▶ [TASK TO COMPLETE]:
For this exercise, restate the data below with no change at all.

= Beginning of Section =

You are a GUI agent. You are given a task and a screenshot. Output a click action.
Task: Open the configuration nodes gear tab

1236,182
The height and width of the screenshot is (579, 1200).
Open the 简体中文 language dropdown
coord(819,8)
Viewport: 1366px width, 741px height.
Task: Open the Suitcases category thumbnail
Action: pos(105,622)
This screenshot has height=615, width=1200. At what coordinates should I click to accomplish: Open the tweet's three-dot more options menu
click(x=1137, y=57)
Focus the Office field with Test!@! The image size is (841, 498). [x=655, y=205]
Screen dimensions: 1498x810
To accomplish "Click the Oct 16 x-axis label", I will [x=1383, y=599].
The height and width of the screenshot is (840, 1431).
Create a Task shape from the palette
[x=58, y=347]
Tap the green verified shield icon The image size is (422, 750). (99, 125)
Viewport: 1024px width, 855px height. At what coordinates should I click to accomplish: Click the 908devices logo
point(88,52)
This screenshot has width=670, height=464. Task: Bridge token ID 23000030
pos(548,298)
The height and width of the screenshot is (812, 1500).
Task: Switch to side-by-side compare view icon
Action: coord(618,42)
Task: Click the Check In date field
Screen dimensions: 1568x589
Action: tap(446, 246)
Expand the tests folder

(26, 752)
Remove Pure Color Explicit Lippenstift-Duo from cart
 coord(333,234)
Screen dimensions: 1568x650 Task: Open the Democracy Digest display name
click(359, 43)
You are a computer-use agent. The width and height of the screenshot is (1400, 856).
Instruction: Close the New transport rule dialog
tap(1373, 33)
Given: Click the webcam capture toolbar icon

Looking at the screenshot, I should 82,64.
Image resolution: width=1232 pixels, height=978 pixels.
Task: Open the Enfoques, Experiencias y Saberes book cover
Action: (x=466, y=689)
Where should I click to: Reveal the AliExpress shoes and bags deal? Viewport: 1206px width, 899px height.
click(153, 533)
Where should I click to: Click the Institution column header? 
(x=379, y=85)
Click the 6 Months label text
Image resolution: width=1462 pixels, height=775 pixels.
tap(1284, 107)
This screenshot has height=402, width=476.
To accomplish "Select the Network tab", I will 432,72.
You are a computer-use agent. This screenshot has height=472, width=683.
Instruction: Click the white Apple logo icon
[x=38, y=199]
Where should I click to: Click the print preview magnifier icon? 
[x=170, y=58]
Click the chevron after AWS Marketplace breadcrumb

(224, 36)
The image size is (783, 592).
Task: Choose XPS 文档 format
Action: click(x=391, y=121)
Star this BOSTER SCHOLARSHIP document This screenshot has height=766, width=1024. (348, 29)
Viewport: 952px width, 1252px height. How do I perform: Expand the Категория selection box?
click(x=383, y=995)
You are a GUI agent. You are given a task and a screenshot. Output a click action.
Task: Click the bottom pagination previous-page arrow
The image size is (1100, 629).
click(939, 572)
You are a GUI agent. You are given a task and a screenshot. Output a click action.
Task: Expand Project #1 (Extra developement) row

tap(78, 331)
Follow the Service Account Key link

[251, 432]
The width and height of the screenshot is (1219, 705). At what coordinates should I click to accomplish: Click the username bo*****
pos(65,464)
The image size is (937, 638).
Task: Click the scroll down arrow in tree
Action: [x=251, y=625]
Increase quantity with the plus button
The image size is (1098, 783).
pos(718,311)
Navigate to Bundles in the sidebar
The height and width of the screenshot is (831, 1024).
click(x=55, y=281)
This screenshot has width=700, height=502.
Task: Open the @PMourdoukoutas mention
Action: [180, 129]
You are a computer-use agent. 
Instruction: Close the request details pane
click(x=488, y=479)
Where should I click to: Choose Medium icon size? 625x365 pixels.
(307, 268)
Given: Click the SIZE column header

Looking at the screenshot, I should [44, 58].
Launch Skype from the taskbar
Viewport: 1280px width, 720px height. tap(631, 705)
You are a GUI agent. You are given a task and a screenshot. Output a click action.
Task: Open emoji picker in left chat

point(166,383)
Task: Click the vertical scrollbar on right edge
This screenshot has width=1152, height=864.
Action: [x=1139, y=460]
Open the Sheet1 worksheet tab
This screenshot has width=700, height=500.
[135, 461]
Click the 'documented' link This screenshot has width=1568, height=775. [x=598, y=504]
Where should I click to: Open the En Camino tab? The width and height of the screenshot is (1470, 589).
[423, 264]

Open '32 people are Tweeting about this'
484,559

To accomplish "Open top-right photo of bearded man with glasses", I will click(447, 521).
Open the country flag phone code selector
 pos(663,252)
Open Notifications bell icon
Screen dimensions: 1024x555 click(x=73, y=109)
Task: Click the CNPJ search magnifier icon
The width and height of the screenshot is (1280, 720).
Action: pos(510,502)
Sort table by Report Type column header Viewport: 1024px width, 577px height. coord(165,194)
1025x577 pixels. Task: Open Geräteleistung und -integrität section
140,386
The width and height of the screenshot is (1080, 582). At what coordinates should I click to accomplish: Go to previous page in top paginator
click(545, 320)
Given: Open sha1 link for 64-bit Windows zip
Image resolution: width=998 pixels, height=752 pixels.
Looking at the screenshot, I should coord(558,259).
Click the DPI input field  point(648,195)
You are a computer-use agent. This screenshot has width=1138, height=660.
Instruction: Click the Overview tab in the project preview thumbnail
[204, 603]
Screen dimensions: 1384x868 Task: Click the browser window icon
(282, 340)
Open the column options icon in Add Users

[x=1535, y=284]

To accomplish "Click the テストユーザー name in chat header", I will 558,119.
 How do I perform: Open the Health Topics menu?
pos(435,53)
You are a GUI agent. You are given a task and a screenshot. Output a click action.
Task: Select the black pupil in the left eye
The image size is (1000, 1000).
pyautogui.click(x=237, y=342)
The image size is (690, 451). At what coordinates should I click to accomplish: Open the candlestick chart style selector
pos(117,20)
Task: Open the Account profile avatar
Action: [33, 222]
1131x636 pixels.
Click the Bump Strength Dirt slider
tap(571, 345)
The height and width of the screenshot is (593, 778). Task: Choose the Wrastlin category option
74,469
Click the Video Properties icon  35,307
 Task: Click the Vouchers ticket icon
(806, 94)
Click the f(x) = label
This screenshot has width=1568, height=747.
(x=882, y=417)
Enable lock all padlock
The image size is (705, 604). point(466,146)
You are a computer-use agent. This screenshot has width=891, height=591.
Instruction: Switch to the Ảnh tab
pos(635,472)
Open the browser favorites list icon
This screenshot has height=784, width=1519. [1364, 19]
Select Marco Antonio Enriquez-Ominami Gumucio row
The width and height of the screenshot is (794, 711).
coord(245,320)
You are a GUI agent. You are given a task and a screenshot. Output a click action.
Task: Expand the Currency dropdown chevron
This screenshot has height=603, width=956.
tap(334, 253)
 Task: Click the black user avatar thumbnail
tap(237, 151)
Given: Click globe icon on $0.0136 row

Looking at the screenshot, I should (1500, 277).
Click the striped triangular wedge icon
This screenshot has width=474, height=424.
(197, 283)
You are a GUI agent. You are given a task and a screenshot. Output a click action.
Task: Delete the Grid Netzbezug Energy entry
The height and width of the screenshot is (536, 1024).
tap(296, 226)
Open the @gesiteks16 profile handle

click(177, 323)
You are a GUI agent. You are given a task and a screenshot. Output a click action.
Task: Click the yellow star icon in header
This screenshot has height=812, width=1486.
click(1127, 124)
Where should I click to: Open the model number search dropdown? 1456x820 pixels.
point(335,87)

= End of Section =

▶ [SOLUTION BELOW]:
You are a GUI agent. You are given a task and a screenshot. Output a click action.
Task: Open the configuration nodes gear tab

1236,182
The height and width of the screenshot is (579, 1200).
Open the 简体中文 language dropdown
coord(819,8)
Viewport: 1366px width, 741px height.
Task: Open the Suitcases category thumbnail
Action: pos(105,622)
This screenshot has height=615, width=1200. At what coordinates should I click to accomplish: Open the tweet's three-dot more options menu
click(x=1137, y=57)
Focus the Office field with Test!@! The image size is (841, 498). [x=655, y=205]
Screen dimensions: 1498x810
To accomplish "Click the Oct 16 x-axis label", I will [x=1383, y=599].
The height and width of the screenshot is (840, 1431).
Create a Task shape from the palette
[x=58, y=347]
Tap the green verified shield icon The image size is (422, 750). (99, 125)
Viewport: 1024px width, 855px height. At what coordinates should I click to accomplish: Click the 908devices logo
point(88,52)
This screenshot has width=670, height=464. Task: Bridge token ID 23000030
pos(548,298)
The height and width of the screenshot is (812, 1500).
Task: Switch to side-by-side compare view icon
Action: coord(618,42)
Task: Click the Check In date field
Screen dimensions: 1568x589
Action: tap(446, 246)
Expand the tests folder

(26, 752)
Remove Pure Color Explicit Lippenstift-Duo from cart
 coord(333,234)
Screen dimensions: 1568x650 Task: Open the Democracy Digest display name
click(359, 43)
You are a computer-use agent. The width and height of the screenshot is (1400, 856).
Instruction: Close the New transport rule dialog
tap(1373, 33)
Given: Click the webcam capture toolbar icon

Looking at the screenshot, I should 82,64.
Image resolution: width=1232 pixels, height=978 pixels.
Task: Open the Enfoques, Experiencias y Saberes book cover
Action: (x=466, y=689)
Where should I click to: Reveal the AliExpress shoes and bags deal? Viewport: 1206px width, 899px height.
click(153, 533)
Where should I click to: Click the Institution column header? 
(x=379, y=85)
Click the 6 Months label text
Image resolution: width=1462 pixels, height=775 pixels.
tap(1284, 107)
This screenshot has height=402, width=476.
To accomplish "Select the Network tab", I will 432,72.
You are a computer-use agent. This screenshot has height=472, width=683.
Instruction: Click the white Apple logo icon
[x=38, y=199]
Where should I click to: Click the print preview magnifier icon? 
[x=170, y=58]
Click the chevron after AWS Marketplace breadcrumb

(224, 36)
The image size is (783, 592).
Task: Choose XPS 文档 format
Action: click(x=391, y=121)
Star this BOSTER SCHOLARSHIP document This screenshot has height=766, width=1024. (348, 29)
Viewport: 952px width, 1252px height. How do I perform: Expand the Категория selection box?
click(x=383, y=995)
You are a GUI agent. You are given a task and a screenshot. Output a click action.
Task: Click the bottom pagination previous-page arrow
The image size is (1100, 629).
click(939, 572)
You are a GUI agent. You are given a task and a screenshot. Output a click action.
Task: Expand Project #1 (Extra developement) row

tap(78, 331)
Follow the Service Account Key link

[251, 432]
The width and height of the screenshot is (1219, 705). At what coordinates should I click to accomplish: Click the username bo*****
pos(65,464)
The image size is (937, 638).
Task: Click the scroll down arrow in tree
Action: [x=251, y=625]
Increase quantity with the plus button
The image size is (1098, 783).
pos(718,311)
Navigate to Bundles in the sidebar
The height and width of the screenshot is (831, 1024).
click(x=55, y=281)
This screenshot has width=700, height=502.
Task: Open the @PMourdoukoutas mention
Action: [180, 129]
You are a computer-use agent. 
Instruction: Close the request details pane
click(x=488, y=479)
Where should I click to: Choose Medium icon size? 625x365 pixels.
(307, 268)
Given: Click the SIZE column header

Looking at the screenshot, I should [44, 58].
Launch Skype from the taskbar
Viewport: 1280px width, 720px height. tap(631, 705)
You are a GUI agent. You are given a task and a screenshot. Output a click action.
Task: Open emoji picker in left chat

point(166,383)
Task: Click the vertical scrollbar on right edge
This screenshot has width=1152, height=864.
Action: [x=1139, y=460]
Open the Sheet1 worksheet tab
This screenshot has width=700, height=500.
[135, 461]
Click the 'documented' link This screenshot has width=1568, height=775. [x=598, y=504]
Where should I click to: Open the En Camino tab? The width and height of the screenshot is (1470, 589).
[423, 264]

Open '32 people are Tweeting about this'
484,559

To accomplish "Open top-right photo of bearded man with glasses", I will click(447, 521).
Open the country flag phone code selector
 pos(663,252)
Open Notifications bell icon
Screen dimensions: 1024x555 click(x=73, y=109)
Task: Click the CNPJ search magnifier icon
The width and height of the screenshot is (1280, 720).
Action: pos(510,502)
Sort table by Report Type column header Viewport: 1024px width, 577px height. coord(165,194)
1025x577 pixels. Task: Open Geräteleistung und -integrität section
140,386
The width and height of the screenshot is (1080, 582). At what coordinates should I click to accomplish: Go to previous page in top paginator
click(545, 320)
Given: Open sha1 link for 64-bit Windows zip
Image resolution: width=998 pixels, height=752 pixels.
Looking at the screenshot, I should coord(558,259).
Click the DPI input field  point(648,195)
You are a computer-use agent. This screenshot has width=1138, height=660.
Instruction: Click the Overview tab in the project preview thumbnail
[204, 603]
Screen dimensions: 1384x868 Task: Click the browser window icon
(282, 340)
Open the column options icon in Add Users

[x=1535, y=284]

To accomplish "Click the テストユーザー name in chat header", I will 558,119.
 How do I perform: Open the Health Topics menu?
pos(435,53)
You are a GUI agent. You are given a task and a screenshot. Output a click action.
Task: Select the black pupil in the left eye
The image size is (1000, 1000).
pyautogui.click(x=237, y=342)
The image size is (690, 451). At what coordinates should I click to accomplish: Open the candlestick chart style selector
pos(117,20)
Task: Open the Account profile avatar
Action: [33, 222]
1131x636 pixels.
Click the Bump Strength Dirt slider
tap(571, 345)
The height and width of the screenshot is (593, 778). Task: Choose the Wrastlin category option
74,469
Click the Video Properties icon  35,307
 Task: Click the Vouchers ticket icon
(806, 94)
Click the f(x) = label
This screenshot has width=1568, height=747.
(x=882, y=417)
Enable lock all padlock
The image size is (705, 604). point(466,146)
You are a computer-use agent. This screenshot has width=891, height=591.
Instruction: Switch to the Ảnh tab
pos(635,472)
Open the browser favorites list icon
This screenshot has height=784, width=1519. [1364, 19]
Select Marco Antonio Enriquez-Ominami Gumucio row
The width and height of the screenshot is (794, 711).
coord(245,320)
You are a GUI agent. You are given a task and a screenshot. Output a click action.
Task: Expand the Currency dropdown chevron
This screenshot has height=603, width=956.
tap(334, 253)
 Task: Click the black user avatar thumbnail
tap(237, 151)
Given: Click globe icon on $0.0136 row

Looking at the screenshot, I should (1500, 277).
Click the striped triangular wedge icon
This screenshot has width=474, height=424.
(197, 283)
You are a GUI agent. You are given a task and a screenshot. Output a click action.
Task: Delete the Grid Netzbezug Energy entry
The height and width of the screenshot is (536, 1024).
tap(296, 226)
Open the @gesiteks16 profile handle

click(177, 323)
You are a GUI agent. You are given a task and a screenshot. Output a click action.
Task: Click the yellow star icon in header
This screenshot has height=812, width=1486.
click(1127, 124)
Where should I click to: Open the model number search dropdown? 1456x820 pixels.
point(335,87)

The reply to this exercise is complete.